Make It Stick: La Scienza dell'Apprendimento
Recupero attivo, distanziamento, intercalazione ed elaborazione — il nucleo sostenuto dall'evidenza
Qual è il modo migliore per imparare? (Make It Stick)
"Make It Stick", di Peter Brown con gli psicologi Henry Roediger e Mark McDaniel, distilla decenni di scienza cognitiva in poche pratiche ad alto impatto: recupero attivo, distanziamento, intercalazione ed elaborazione. La sua affermazione centrale, controintuitiva — che l'apprendimento più efficace sembra più difficile e lento della rilettura — è sostenuta da una solida evidenza sperimentale.

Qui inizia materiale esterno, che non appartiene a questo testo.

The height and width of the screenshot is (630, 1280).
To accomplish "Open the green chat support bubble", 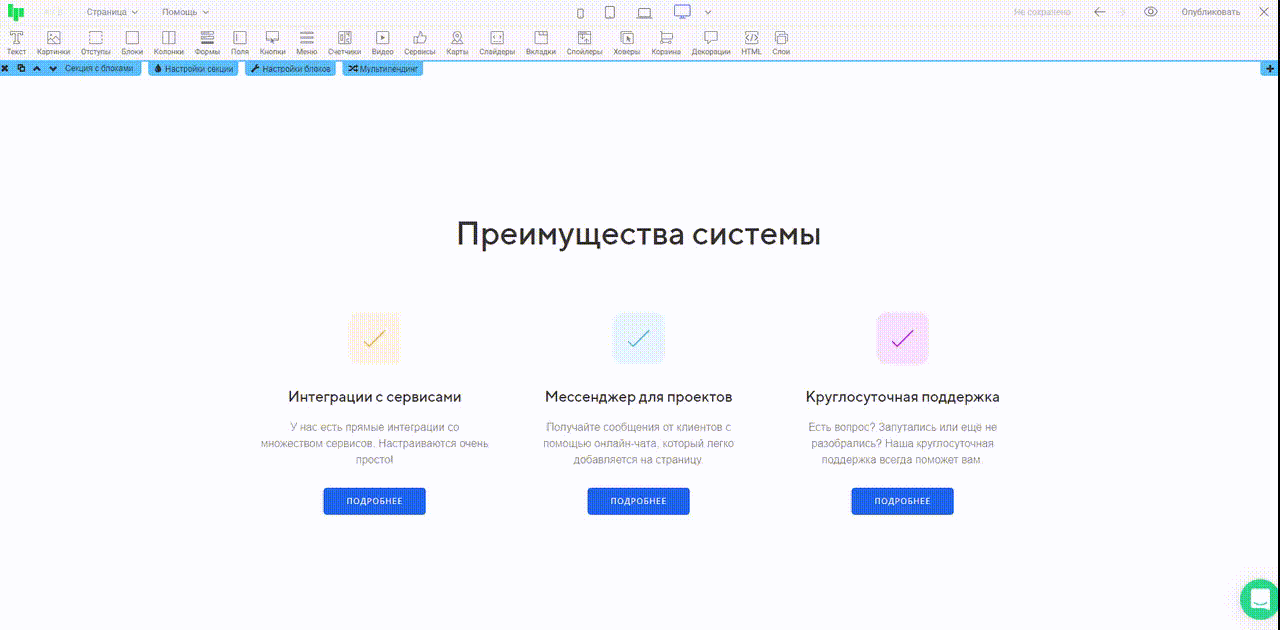I will tap(1258, 599).
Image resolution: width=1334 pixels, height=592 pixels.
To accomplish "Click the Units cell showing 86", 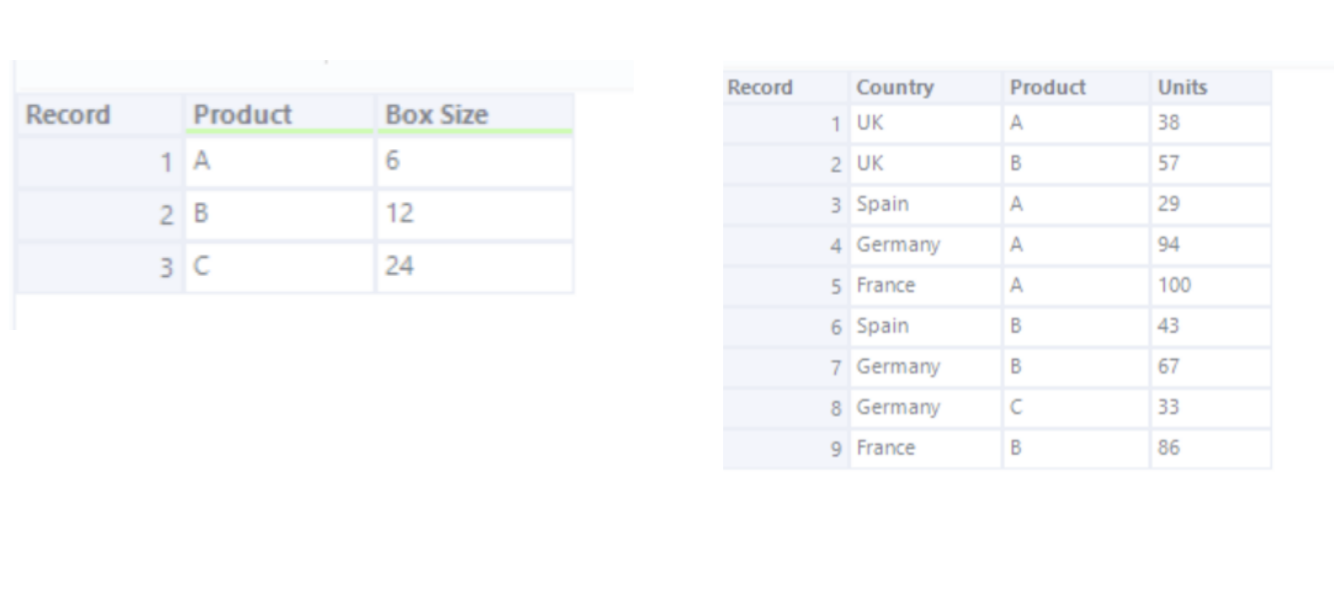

Il messaggio centrale del libro è che i nostri istinti sull'apprendimento sono per lo più sbagliati: le tecniche che sembrano produttive (rilettura, pratica in blocco) sono deboli, e quelle che sembrano faticose e frustranti sono quelle che restano. Queste "difficoltà desiderabili" sono tra i risultati meglio sostenuti della psicologia cognitiva. Di seguito trovi le pratiche principali, ciascuna con il meccanismo che la fa funzionare e una lettura onesta dell'evidenza.
Pratiche
- Recupero attivo (imparare interrogandosi)
Interrogati per imparare, non solo per verificare cosa sai già.
- Pratica distanziata
Distribuisci lo studio nel tempo invece di concentrarlo in un'unica sessione.
- Intercalazione
Mescola diversi tipi di problemi in una sessione invece di farli a blocchi.
- Elaborazione
Spiega il nuovo materiale con parole tue e collegalo a ciò che già sai.
- Generazione: tentare prima di essere istruiti
Prova a risolvere o rispondere prima, anche se sbagli, prima di vedere la soluzione.
- Diffida delle illusioni di sapere
Non fidarti della sensazione di scorrevolezza — sistematicamente sopravvaluta ciò che sai davvero.